▸ **YOUR TASK**
Rewrite the material below, putting "top bar" wherever "menu bar" appears and keeping everything else the same. Leave out the pictures.

[DATA IN THIS EXERCISE start]

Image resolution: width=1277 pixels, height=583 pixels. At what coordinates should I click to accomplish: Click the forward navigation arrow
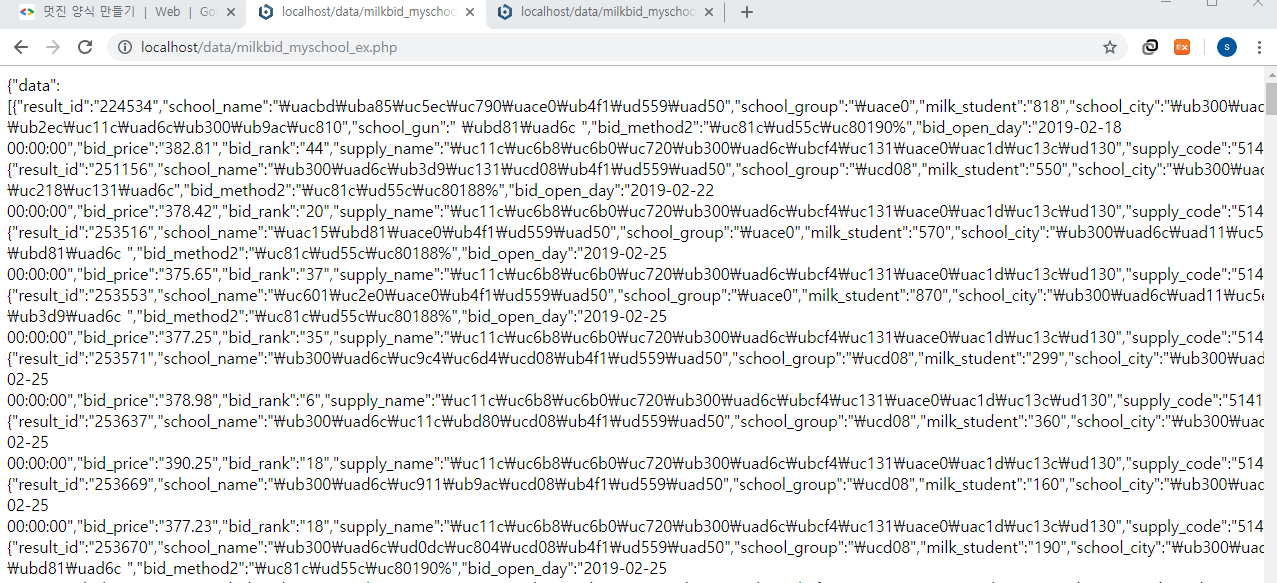pyautogui.click(x=53, y=47)
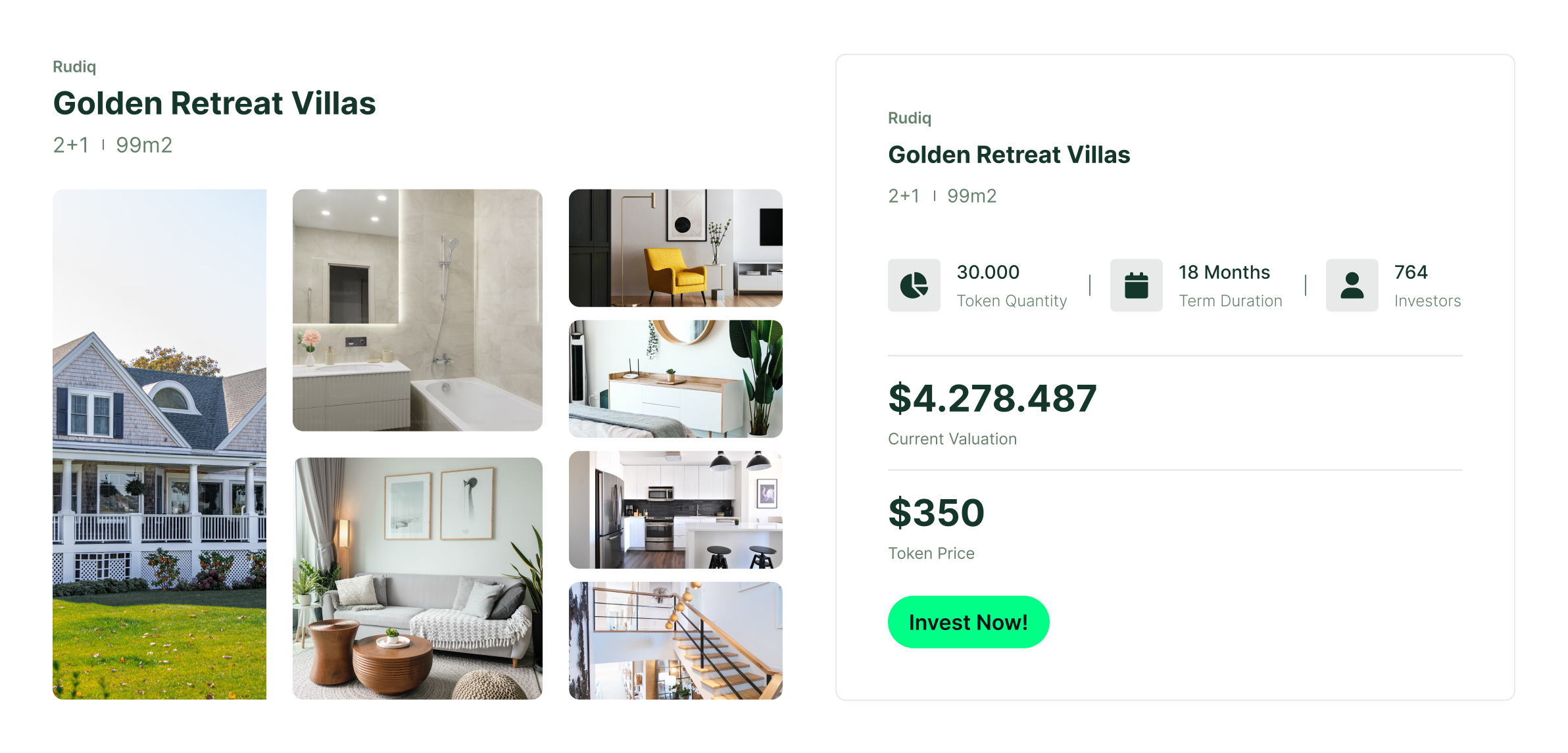Open the bedroom with round mirror photo

[x=675, y=379]
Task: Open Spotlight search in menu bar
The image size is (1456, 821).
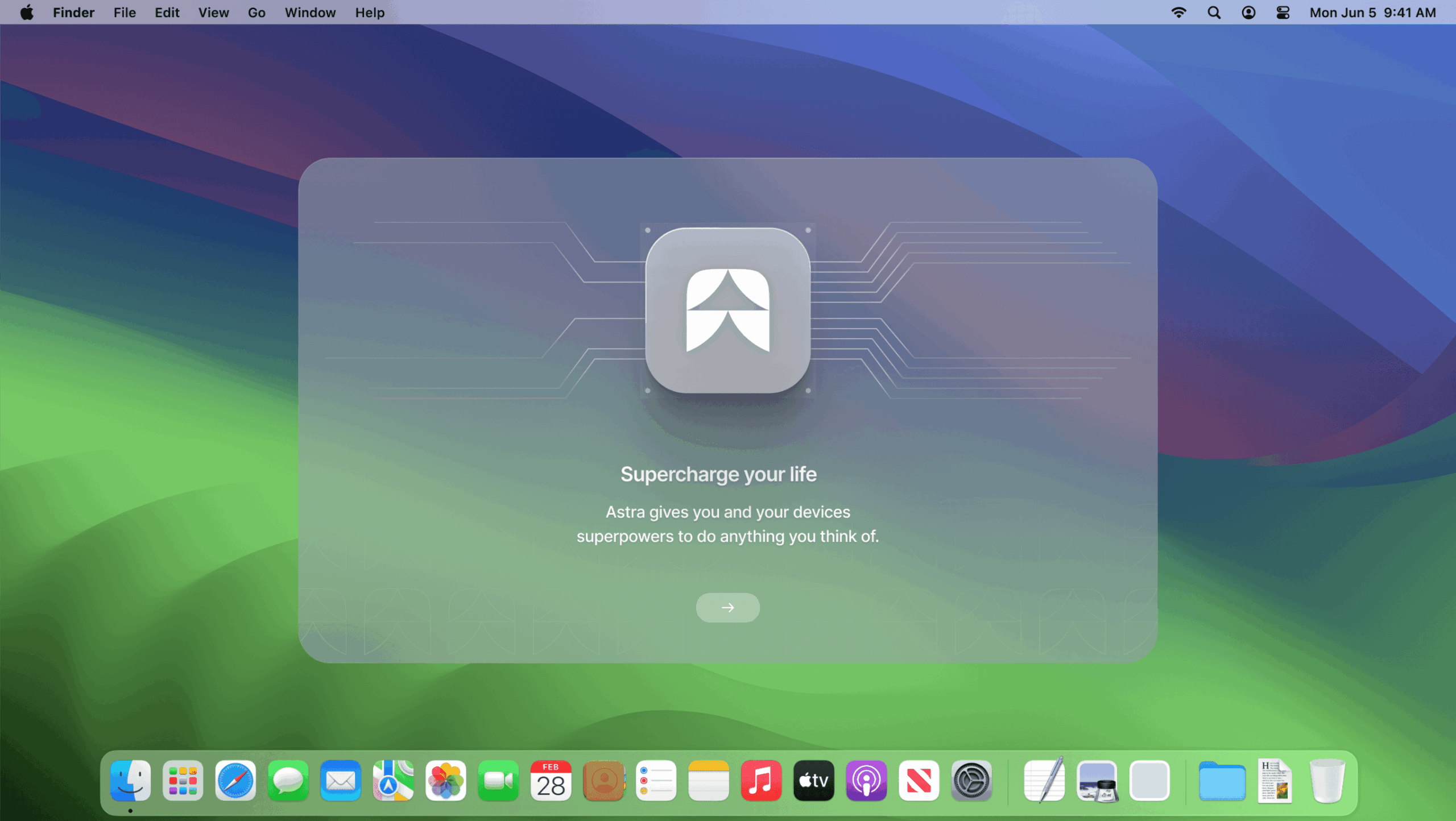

[DATA IN THIS EXERCISE end]

▸ **OUTPUT**
Image resolution: width=1277 pixels, height=583 pixels. At what coordinates should I click to accomplish: Click the forward navigation arrow
pyautogui.click(x=53, y=47)
Open the bedroom with round mirror photo

[x=675, y=379]
Task: Open Spotlight search in top bar
The image size is (1456, 821).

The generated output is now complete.